When I left the house this morning it was 7° Fahrenheit (-14° Celsius), but the snow was melting. As best I can figure, that means the sunlight was heating the ground by 25° F. (This is of course, rather shockingly, 14° C. While I usually think Celsius measurement is awkward, having 0° as the freezing point makes some math simple. Not that subtracting 7 from 32 is hard. Oh, nevermind.)
In part I suppose I’m a bit offended that the pretty snow is going away. More prominently, I’m disturbed beyond all reason. Anyone who knows me probably knows that I’m afraid of the sun, a fear which has not been aided by an inability to stop investigating it’s object. It also isn’t aided by constant reminders of the sun’s inexorable potency.
Seriously. I’m nearly never cold, but it was painfully cold. Meanwhile though it was colder than my freezer, I was surrounded by melting ice, an effect produced by the oblique interactions of a fire so staggeringly far away as to baffle the imagination.
Why do people lie out in the sun? In the summer when the sunlight is more direct! Do they not remember what the sunlight does to ice? Do they imagine that they’ll fare better?
Either way, it disturbs me. Impresses me too, but disturbs me.
Now I am safely inside.
I do my work at the local library. It’s marginally more peaceful than my house, and there’s some psychological effect produced by traveling to a designated work space. The library is where I get the most work done.

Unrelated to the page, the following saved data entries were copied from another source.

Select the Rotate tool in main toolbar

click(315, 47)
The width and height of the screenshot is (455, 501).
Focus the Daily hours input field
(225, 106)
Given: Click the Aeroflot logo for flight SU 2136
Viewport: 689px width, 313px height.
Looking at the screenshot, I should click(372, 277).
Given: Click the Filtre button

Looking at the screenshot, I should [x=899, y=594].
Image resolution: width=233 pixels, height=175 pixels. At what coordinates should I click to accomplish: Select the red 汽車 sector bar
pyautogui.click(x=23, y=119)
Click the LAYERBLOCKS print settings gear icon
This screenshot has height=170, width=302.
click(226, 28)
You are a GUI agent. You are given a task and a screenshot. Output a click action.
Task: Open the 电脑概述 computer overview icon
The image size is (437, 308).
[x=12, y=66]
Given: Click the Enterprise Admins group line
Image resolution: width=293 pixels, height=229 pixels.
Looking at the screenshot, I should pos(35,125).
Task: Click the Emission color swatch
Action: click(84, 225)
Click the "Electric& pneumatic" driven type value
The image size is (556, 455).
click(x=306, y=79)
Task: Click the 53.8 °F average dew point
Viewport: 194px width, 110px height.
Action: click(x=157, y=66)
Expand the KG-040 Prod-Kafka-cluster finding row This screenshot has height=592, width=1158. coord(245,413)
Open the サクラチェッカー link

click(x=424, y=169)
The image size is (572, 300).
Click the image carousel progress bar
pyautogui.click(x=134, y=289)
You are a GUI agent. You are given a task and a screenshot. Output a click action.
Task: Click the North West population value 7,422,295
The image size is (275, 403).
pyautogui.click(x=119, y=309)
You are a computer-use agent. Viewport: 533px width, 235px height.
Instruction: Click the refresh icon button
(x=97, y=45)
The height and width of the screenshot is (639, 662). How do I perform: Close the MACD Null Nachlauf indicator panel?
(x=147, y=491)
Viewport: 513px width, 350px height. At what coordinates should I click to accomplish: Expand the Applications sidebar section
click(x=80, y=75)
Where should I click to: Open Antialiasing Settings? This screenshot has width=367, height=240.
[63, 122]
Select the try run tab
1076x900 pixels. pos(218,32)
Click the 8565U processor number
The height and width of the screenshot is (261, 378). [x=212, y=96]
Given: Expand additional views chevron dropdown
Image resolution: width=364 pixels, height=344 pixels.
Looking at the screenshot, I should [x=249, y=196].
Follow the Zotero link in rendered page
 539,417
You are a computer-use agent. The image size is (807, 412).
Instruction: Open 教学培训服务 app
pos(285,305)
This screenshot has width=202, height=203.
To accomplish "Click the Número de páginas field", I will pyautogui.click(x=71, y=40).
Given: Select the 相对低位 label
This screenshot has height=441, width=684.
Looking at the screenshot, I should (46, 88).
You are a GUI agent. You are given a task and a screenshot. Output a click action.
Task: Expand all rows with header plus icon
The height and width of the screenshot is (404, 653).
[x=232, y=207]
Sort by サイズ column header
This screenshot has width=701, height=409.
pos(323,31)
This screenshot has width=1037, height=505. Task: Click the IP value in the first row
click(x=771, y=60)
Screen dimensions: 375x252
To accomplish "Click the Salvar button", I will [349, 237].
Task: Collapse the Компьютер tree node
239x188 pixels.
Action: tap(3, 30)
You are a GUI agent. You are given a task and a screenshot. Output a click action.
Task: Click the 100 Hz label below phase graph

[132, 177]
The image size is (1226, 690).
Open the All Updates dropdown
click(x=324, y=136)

Where I sit is beside a window in the lobby. I can see the service desk from here. There’s a big sign over it that reads, “How may we help you?” Don’t be fooled though. While at least three employees are there at any given time, if you ask for help they’ll direct you to a computer. In fact it seems that their only task is to direct supplicants to an open computer.
I’m not sure why this takes three of them.
It perhaps reveals my age that I find this entire schema rather ridiculous. I prefer customer service from a human, even if that human relies on a computer to answer my question. Going to the computer myself may be “liberated” in some sense, but it’s not liberation from anything particularly burdensome, and it might be liberation into something burdensome: a world in which we are all free to suppose that we never need anyone.
Perhaps I will not live to see that world. Extreme shy introversion notwithstanding, I hope I refuse to participate if I do see it. The question becomes how to protect my children from it. Actually, that’s a question that comes up a lot.
Well, I’m out of time again. Today’s post has gone from morbid to maudlin. Perhaps tomorrow I will explore words beginning with a different letter.